Term Loan Tranche B due August 2020
On August 18, 2017, we amended our existing $500 million Term Loan Tranche B which extended the maturity of the loan from April 2019 to August 2020.
Term Loan Tranche due June 2020
In June 2017, as part of the financing for the AdvancePierre acquisition, we borrowed $1,800 million under an unsecured term loan facility, which is due June 2020. The facility amortized at 2.5% per quarter and interest reset based on the selected LIBOR interest period plus 1.25%. We incurred debt issuance costs of $5 million related to this borrowing. In fiscal 2017, we repaid the full amount of the loan.

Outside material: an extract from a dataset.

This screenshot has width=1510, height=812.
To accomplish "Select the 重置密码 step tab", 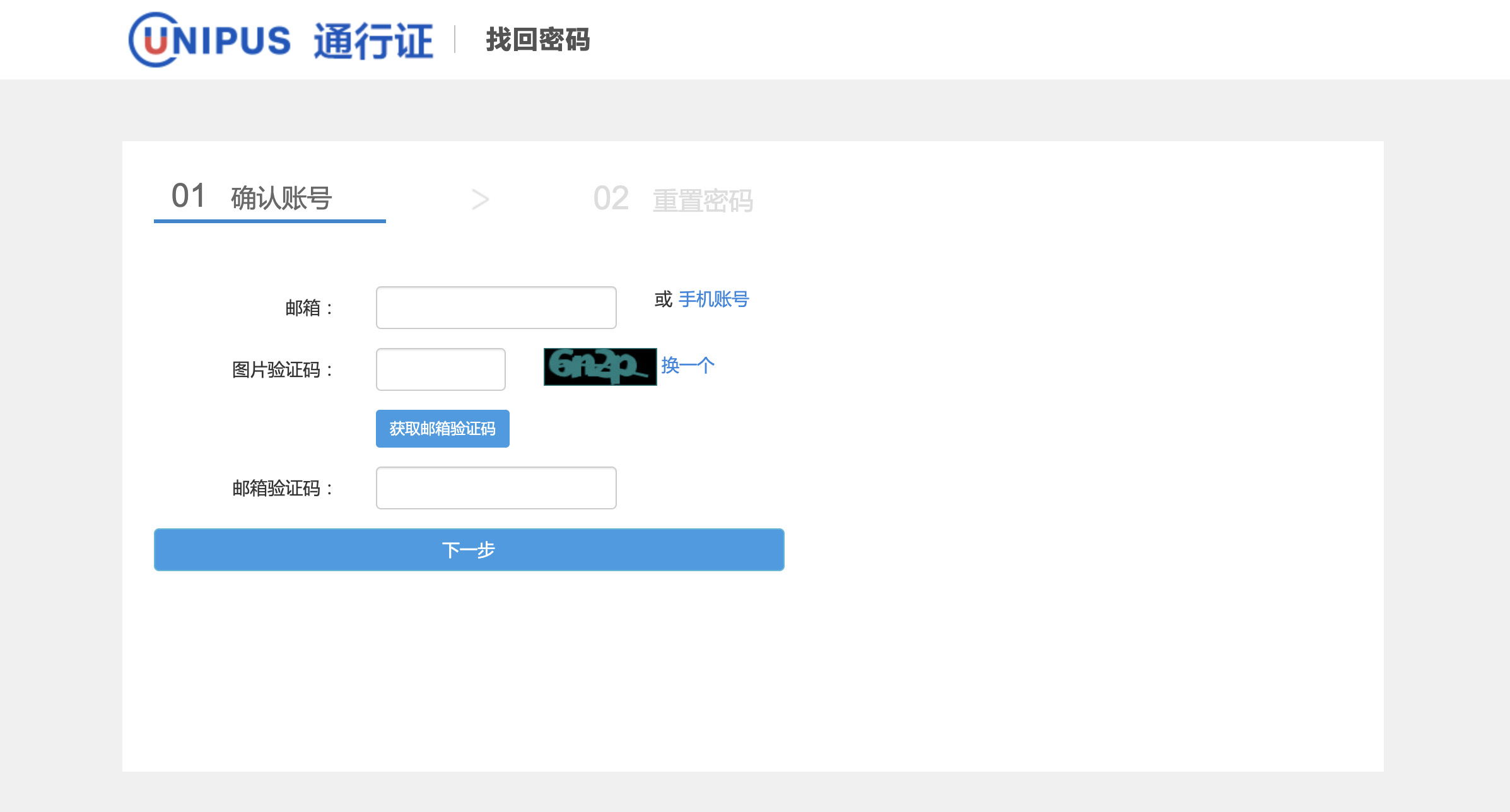I will click(703, 200).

AdvancePierre's Debt Extinguishment
In June 2017, in connection with our AdvancePierre acquisition, we assumed $1,119 million of AdvancePierre's gross debt, which had an estimated fair value of approximately $1,181 million as of the acquisition date. We recorded the assumed debt at fair value and used the funds borrowed under our new senior notes and term loan to extinguish $1,146 million of the total outstanding balance. Additionally, we assumed a $223 million TRA liability due to AdvancePierre's former shareholders. The assumed debt and TRA liability were non-cash investing activities.
Commercial Paper Program
In 2017, we initiated a commercial paper program under which we may issue unsecured short-term promissory notes (commercial paper) up to an aggregate maximum principal amount of $800 million as of September 30, 2017. We used the net proceeds from the commercial paper program as part of the financing for the AdvancePierre acquisition and for general corporate purposes. As of September 30, 2017, we had $778 million of commercial paper outstanding at a weighted average interest rate of 1.37% with maturities of less than 45 days.
Debt Covenants
Our revolving credit and term loan facilities contain affirmative and negative covenants that, among other things, may limit or restrict our ability to: create liens and encumbrances; incur debt; merge, dissolve, liquidate or consolidate; make acquisitions and investments; dispose of or transfer assets; change the nature of our business; engage in certain transactions with affiliates; and enter into hedging transactions, in each case, subject to certain qualifications and exceptions. In addition, we are required to maintain minimum interest expense coverage and maximum debt-to-capitalization ratios.
Our senior notes also contain affirmative and negative covenants that, among other things, may limit or restrict our ability to: create liens; engage in certain sale/leaseback transactions; and engage in certain consolidations, mergers and sales of assets.
We were in compliance with all debt covenants at September 30, 2017.